*** Begin section ***

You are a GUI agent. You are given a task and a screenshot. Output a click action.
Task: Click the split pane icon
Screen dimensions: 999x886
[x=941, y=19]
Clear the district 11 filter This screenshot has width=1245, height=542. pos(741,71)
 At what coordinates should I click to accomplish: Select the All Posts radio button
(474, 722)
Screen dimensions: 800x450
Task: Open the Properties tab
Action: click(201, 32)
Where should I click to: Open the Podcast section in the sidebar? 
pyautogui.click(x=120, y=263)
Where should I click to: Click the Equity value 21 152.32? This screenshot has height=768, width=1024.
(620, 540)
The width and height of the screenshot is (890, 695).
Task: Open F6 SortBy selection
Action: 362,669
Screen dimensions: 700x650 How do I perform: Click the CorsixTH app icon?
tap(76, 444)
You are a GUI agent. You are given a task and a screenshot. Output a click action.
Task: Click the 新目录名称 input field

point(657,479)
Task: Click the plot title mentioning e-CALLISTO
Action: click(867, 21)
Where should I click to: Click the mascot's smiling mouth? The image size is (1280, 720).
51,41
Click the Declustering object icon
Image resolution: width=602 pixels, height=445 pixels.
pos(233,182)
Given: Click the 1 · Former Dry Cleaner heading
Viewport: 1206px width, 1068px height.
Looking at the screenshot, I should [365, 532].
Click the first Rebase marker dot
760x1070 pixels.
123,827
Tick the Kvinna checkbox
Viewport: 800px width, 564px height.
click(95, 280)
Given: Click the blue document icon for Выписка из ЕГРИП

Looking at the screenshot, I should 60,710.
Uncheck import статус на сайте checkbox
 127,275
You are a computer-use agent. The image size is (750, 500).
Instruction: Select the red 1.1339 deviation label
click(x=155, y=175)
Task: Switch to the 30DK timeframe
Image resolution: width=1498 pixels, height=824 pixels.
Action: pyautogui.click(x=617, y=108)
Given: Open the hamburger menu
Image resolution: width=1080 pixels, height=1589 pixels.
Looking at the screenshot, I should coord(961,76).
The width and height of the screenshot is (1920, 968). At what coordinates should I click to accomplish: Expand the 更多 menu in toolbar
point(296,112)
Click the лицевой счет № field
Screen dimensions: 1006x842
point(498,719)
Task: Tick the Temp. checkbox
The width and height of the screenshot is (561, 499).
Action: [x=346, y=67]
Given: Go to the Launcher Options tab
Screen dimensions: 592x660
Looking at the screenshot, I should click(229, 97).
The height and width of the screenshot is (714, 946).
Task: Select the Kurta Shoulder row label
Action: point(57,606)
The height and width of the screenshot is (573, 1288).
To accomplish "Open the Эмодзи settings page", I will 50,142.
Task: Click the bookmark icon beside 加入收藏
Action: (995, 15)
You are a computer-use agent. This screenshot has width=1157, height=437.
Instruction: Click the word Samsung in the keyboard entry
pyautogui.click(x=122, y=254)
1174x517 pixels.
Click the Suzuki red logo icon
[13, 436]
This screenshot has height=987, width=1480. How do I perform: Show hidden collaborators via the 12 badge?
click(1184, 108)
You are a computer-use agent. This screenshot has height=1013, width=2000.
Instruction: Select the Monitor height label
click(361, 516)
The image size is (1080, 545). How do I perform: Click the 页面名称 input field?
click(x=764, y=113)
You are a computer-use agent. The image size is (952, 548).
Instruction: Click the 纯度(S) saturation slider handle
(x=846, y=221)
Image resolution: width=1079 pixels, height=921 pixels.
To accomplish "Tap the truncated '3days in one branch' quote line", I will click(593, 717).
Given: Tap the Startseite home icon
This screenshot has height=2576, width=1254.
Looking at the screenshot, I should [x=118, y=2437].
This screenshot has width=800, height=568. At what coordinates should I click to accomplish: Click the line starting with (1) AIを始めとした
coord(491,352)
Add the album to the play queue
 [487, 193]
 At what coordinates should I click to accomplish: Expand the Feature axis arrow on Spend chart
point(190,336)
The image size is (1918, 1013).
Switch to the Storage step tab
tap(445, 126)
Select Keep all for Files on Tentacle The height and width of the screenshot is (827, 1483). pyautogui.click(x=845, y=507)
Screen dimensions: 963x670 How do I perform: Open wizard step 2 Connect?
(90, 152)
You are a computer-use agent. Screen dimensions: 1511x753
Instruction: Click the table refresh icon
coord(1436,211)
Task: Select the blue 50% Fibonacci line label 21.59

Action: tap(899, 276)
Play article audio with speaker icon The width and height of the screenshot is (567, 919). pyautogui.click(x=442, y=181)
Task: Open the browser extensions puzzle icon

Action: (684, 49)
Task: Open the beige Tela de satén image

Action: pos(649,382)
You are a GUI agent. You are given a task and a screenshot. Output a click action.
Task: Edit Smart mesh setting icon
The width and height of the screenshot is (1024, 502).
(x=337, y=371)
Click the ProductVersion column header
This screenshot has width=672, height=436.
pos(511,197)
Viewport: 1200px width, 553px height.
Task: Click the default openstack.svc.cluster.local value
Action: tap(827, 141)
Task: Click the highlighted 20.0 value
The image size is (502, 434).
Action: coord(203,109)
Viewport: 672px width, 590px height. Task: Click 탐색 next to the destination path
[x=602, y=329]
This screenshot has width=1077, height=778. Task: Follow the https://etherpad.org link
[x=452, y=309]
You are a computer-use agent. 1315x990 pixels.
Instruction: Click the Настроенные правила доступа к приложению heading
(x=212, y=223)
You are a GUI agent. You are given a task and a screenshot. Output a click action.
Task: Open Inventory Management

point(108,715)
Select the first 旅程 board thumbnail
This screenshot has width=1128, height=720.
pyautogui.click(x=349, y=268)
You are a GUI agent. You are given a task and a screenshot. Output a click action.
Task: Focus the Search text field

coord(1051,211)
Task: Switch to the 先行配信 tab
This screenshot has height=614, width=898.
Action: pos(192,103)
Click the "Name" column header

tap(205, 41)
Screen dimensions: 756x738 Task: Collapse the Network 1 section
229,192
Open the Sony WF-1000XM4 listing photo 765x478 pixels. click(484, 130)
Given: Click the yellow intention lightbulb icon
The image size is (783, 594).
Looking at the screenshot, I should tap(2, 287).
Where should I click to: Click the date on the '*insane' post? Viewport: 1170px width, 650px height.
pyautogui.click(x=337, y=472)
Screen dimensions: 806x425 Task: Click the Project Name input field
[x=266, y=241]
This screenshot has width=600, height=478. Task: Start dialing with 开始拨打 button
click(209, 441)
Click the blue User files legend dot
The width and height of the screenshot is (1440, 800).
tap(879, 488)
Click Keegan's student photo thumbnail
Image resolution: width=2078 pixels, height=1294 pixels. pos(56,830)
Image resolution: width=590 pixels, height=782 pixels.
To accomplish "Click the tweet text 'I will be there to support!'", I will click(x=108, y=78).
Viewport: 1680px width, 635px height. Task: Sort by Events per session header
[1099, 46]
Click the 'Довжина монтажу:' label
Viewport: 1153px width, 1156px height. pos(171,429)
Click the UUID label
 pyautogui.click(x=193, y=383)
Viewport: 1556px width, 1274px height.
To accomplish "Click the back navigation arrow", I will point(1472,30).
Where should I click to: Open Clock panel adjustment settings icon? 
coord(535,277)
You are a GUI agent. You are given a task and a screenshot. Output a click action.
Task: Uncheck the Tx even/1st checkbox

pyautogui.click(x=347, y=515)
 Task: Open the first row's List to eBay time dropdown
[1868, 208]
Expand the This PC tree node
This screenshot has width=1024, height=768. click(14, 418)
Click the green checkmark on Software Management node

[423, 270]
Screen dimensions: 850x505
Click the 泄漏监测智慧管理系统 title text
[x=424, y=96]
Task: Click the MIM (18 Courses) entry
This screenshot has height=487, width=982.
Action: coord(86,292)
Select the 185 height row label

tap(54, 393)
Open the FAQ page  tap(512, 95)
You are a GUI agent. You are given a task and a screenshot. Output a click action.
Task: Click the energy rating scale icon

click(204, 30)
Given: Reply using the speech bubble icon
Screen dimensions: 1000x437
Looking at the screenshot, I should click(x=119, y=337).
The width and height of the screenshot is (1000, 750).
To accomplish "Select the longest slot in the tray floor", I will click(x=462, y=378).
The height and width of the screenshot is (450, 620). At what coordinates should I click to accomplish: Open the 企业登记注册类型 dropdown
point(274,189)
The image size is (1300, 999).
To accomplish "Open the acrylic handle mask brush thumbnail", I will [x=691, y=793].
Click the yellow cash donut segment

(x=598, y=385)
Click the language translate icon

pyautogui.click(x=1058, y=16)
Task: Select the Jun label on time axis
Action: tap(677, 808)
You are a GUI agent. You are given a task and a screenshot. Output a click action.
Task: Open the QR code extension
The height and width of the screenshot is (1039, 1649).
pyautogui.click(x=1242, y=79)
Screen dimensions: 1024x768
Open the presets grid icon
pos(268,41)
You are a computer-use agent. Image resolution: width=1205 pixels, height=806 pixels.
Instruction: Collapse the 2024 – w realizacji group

*** End section ***

#### Goal of the exercise:
The lines you need are those containing "computer"; find them in the records and copy them.

#### Response to this exercise:
You are a computer-use agent. The image size is (750, 500).
You are a computer-use agent. This screenshot has width=1157, height=437.
You are a computer-use agent. This screenshot has height=1013, width=2000.
You are a computer-use agent. The image size is (952, 548).
You are a computer-use agent. Screen dimensions: 1511x753
You are a computer-use agent. 1315x990 pixels.
You are a computer-use agent. Image resolution: width=1205 pixels, height=806 pixels.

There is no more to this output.